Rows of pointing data
********
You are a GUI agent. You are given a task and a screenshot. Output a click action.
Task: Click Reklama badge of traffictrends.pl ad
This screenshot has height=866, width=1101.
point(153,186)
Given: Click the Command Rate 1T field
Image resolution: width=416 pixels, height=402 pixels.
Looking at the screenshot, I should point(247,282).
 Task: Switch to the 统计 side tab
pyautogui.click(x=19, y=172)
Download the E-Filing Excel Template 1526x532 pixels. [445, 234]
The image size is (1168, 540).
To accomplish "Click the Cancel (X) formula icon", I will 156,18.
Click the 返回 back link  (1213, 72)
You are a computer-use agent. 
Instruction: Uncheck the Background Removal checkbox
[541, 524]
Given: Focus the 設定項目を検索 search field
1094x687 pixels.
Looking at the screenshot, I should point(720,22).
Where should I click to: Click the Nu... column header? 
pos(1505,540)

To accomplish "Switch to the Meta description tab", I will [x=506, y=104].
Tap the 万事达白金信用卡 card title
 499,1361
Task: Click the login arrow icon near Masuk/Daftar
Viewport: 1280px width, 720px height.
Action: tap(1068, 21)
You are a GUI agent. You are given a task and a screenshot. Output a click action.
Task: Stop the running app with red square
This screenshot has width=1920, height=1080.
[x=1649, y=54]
********
WRITTEN REQUEST: Copy every line of the records above without any changes.

RESULT:
You are a GUI agent. You are given a task and a screenshot. Output a click action.
Task: Click Reklama badge of traffictrends.pl ad
This screenshot has height=866, width=1101.
point(153,186)
Given: Click the Command Rate 1T field
Image resolution: width=416 pixels, height=402 pixels.
Looking at the screenshot, I should point(247,282).
 Task: Switch to the 统计 side tab
pyautogui.click(x=19, y=172)
Download the E-Filing Excel Template 1526x532 pixels. [445, 234]
The image size is (1168, 540).
To accomplish "Click the Cancel (X) formula icon", I will 156,18.
Click the 返回 back link  (1213, 72)
You are a computer-use agent. 
Instruction: Uncheck the Background Removal checkbox
[541, 524]
Given: Focus the 設定項目を検索 search field
1094x687 pixels.
Looking at the screenshot, I should point(720,22).
Where should I click to: Click the Nu... column header? 
pos(1505,540)

To accomplish "Switch to the Meta description tab", I will [x=506, y=104].
Tap the 万事达白金信用卡 card title
 499,1361
Task: Click the login arrow icon near Masuk/Daftar
Viewport: 1280px width, 720px height.
Action: tap(1068, 21)
You are a GUI agent. You are given a task and a screenshot. Output a click action.
Task: Stop the running app with red square
This screenshot has width=1920, height=1080.
[x=1649, y=54]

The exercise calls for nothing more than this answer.